● Activity: Lines before the one containing "Given: Tap the 終了 link" are to be skipped; reproduce that line and the rest of the records below exactly.

● Data shown:

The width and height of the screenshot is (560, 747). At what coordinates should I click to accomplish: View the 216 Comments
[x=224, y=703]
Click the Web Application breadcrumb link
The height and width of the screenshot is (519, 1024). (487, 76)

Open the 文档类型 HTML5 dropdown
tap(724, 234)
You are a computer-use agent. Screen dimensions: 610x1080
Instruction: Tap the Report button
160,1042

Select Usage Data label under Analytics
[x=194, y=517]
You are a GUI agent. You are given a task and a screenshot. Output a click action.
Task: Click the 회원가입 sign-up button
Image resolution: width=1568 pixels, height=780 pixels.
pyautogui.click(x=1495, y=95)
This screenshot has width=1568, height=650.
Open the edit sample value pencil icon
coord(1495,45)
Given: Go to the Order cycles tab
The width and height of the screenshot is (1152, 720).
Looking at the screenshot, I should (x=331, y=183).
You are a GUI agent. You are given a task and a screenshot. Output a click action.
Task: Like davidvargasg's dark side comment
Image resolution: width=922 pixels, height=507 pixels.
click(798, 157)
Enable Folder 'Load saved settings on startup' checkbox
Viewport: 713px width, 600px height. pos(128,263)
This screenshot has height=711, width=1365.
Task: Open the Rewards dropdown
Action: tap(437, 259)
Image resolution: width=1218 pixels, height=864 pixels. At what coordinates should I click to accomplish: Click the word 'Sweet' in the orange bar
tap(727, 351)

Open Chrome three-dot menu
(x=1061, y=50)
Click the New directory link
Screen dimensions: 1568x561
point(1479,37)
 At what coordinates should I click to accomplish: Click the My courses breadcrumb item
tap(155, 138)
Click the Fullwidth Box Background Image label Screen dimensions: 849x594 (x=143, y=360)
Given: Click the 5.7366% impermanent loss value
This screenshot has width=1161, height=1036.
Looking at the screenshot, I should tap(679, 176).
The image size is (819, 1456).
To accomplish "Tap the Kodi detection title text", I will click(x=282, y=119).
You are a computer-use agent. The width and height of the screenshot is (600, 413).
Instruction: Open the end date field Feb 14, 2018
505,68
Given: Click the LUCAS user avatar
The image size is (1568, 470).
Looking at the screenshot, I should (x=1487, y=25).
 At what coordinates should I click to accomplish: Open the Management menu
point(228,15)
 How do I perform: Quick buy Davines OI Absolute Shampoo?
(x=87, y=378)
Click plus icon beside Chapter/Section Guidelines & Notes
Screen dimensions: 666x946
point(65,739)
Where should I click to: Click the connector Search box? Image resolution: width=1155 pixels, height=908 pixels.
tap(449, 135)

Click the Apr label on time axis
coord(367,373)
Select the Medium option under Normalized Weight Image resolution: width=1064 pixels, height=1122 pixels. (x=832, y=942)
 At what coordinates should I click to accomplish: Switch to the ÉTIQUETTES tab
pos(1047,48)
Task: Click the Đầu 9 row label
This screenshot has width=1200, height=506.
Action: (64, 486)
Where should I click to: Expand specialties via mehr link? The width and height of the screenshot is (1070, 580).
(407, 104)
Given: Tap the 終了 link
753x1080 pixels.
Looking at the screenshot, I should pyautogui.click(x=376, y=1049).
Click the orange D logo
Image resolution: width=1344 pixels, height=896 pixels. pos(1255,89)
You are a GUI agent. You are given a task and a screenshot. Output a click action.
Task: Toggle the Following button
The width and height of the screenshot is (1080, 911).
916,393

● Response box:
Given: Tap the 終了 link
753x1080 pixels.
Looking at the screenshot, I should pyautogui.click(x=376, y=1049).
Click the orange D logo
Image resolution: width=1344 pixels, height=896 pixels. pos(1255,89)
You are a GUI agent. You are given a task and a screenshot. Output a click action.
Task: Toggle the Following button
The width and height of the screenshot is (1080, 911).
916,393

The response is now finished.